:: DATA PROVIDED ::

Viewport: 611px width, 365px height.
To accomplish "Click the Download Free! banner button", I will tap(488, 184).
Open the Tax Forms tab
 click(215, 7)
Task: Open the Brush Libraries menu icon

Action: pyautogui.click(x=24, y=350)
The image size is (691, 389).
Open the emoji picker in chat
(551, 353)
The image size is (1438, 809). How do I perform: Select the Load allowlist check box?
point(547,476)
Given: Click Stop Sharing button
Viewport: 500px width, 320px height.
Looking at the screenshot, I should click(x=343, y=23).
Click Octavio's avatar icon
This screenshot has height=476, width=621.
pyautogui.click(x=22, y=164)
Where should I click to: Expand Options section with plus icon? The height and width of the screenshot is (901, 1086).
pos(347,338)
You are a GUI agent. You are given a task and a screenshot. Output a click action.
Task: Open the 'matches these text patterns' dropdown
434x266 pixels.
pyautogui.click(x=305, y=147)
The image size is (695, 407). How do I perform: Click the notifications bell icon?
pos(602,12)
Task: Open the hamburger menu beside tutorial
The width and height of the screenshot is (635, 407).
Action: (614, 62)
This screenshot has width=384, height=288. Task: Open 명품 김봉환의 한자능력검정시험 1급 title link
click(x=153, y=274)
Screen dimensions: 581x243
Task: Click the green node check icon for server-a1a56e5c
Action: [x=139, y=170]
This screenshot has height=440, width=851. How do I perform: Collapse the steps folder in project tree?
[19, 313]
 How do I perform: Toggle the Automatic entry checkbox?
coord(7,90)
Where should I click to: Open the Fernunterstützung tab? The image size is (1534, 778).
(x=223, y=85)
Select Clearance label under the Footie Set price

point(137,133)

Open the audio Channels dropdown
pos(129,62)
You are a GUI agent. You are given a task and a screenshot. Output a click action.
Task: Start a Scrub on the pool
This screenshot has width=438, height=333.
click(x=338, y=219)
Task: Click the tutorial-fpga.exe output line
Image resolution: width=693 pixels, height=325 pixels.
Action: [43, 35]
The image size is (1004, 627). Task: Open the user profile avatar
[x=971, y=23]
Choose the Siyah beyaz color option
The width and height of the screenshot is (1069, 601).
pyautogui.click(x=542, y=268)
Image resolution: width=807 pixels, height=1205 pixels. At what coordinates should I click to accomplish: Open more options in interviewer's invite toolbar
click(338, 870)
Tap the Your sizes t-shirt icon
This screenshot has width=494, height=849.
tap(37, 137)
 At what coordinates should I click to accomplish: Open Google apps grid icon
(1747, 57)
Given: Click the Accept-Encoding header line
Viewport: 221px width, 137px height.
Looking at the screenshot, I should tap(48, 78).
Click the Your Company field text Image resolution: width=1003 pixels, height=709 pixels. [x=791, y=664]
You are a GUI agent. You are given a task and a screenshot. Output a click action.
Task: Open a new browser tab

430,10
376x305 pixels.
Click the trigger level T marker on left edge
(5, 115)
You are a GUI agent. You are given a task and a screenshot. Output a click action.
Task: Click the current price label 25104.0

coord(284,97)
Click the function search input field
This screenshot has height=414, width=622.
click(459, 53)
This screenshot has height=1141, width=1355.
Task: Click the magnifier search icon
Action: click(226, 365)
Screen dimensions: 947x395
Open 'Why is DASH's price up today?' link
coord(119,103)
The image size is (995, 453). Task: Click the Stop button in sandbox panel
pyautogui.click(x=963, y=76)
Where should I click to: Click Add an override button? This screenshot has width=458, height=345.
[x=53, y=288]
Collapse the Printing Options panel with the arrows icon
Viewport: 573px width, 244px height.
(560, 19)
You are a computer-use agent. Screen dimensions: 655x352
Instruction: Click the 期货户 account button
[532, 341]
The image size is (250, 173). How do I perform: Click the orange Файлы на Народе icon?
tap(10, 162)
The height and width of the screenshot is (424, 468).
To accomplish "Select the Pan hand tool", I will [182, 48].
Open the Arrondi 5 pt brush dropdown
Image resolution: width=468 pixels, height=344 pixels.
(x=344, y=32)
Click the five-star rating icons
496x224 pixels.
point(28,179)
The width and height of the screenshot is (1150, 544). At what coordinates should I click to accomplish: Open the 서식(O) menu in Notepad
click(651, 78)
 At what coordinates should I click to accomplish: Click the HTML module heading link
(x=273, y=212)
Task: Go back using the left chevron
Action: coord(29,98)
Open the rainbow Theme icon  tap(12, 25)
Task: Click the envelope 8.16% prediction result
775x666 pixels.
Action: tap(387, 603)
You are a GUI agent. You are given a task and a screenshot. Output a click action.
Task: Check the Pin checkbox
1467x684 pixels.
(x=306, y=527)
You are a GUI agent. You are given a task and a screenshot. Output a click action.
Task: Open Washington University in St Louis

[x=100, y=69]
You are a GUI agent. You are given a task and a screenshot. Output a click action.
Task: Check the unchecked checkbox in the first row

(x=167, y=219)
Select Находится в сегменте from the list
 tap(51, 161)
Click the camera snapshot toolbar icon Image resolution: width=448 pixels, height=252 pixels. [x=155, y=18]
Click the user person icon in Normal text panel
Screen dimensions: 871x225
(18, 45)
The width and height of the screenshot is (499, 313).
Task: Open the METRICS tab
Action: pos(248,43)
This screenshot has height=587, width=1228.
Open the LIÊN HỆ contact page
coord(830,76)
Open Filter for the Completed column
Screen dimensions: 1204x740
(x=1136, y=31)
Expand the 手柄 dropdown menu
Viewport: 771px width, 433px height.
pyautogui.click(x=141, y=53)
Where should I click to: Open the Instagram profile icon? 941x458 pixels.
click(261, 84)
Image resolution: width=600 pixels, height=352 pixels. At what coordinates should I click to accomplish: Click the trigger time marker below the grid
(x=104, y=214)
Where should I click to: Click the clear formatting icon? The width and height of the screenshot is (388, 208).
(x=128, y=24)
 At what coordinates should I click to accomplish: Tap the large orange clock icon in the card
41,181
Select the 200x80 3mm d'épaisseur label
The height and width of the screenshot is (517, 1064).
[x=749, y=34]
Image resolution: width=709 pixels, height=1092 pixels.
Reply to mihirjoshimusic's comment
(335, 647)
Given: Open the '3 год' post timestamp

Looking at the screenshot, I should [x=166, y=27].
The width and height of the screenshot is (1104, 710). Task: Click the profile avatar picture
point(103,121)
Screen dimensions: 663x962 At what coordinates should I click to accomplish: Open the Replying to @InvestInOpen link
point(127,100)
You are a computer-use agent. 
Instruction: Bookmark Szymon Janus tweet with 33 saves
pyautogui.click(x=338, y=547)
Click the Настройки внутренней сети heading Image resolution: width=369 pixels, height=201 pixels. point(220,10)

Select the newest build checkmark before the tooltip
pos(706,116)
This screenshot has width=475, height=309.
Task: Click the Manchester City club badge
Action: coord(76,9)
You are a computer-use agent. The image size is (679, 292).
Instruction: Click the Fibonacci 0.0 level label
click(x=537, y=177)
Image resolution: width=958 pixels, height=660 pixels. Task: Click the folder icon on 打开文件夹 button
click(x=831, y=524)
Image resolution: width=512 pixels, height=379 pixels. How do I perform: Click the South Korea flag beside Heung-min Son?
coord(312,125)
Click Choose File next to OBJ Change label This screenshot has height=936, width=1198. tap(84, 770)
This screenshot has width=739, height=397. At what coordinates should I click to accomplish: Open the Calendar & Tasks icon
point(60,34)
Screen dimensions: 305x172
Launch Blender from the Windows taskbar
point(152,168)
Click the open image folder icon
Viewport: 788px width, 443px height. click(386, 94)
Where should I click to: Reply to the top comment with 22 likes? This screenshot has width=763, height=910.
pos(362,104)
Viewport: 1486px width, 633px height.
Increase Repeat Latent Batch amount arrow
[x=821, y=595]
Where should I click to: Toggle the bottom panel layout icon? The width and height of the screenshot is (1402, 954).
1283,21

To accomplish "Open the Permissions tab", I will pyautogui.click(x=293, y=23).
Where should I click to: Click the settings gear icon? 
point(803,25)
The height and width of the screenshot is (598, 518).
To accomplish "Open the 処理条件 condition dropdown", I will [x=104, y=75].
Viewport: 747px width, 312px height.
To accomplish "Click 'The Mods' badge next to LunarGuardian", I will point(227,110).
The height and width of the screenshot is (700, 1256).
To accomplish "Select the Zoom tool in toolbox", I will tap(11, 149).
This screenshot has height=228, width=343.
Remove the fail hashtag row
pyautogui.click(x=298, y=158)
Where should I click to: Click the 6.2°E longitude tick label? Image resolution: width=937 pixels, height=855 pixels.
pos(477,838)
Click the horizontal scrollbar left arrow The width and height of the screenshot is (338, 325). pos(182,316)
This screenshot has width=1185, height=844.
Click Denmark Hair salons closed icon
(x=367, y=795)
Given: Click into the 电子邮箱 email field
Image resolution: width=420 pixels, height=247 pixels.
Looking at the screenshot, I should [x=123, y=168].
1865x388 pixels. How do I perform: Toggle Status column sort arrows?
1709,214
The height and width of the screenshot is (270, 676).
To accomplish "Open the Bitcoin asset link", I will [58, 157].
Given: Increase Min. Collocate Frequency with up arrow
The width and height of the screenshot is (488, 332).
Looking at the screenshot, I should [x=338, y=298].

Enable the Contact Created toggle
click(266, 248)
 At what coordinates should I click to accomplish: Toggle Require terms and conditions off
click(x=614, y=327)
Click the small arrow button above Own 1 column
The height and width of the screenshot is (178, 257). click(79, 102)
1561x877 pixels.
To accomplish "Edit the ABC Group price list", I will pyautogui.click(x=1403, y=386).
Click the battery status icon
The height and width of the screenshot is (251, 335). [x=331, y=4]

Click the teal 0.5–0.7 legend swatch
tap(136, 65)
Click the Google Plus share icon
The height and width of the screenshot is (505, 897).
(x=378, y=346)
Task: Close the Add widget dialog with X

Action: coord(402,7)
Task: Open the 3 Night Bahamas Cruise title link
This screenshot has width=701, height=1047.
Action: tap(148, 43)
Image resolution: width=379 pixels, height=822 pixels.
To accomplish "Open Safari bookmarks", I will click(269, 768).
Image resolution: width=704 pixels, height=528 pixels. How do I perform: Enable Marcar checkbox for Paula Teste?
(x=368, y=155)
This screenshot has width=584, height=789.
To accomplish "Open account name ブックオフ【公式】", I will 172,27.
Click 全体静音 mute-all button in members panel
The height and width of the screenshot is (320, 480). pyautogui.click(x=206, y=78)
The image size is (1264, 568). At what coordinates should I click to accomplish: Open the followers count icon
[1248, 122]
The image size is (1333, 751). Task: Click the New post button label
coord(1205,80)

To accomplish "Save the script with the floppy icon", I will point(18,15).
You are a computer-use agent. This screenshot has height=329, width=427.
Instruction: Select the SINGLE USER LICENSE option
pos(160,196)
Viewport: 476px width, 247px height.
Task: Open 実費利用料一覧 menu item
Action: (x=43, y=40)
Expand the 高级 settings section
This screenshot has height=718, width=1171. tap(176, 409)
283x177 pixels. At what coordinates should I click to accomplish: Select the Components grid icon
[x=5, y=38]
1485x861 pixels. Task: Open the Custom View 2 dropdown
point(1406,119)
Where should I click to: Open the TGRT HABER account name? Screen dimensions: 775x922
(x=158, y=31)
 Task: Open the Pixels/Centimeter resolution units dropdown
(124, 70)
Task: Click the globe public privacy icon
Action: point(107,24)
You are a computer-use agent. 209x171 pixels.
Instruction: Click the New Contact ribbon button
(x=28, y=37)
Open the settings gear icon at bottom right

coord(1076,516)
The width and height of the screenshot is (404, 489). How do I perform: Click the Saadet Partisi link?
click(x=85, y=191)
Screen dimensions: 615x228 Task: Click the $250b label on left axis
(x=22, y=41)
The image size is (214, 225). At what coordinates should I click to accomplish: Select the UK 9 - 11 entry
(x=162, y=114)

:::

# [AIM OF THE EXERCISE]
Reproduce each line of the entries in which the word "tutorial" is found.

# [RESPONSE TO THIS EXERCISE]
Task: Open the hamburger menu beside tutorial
Task: Click the tutorial-fpga.exe output line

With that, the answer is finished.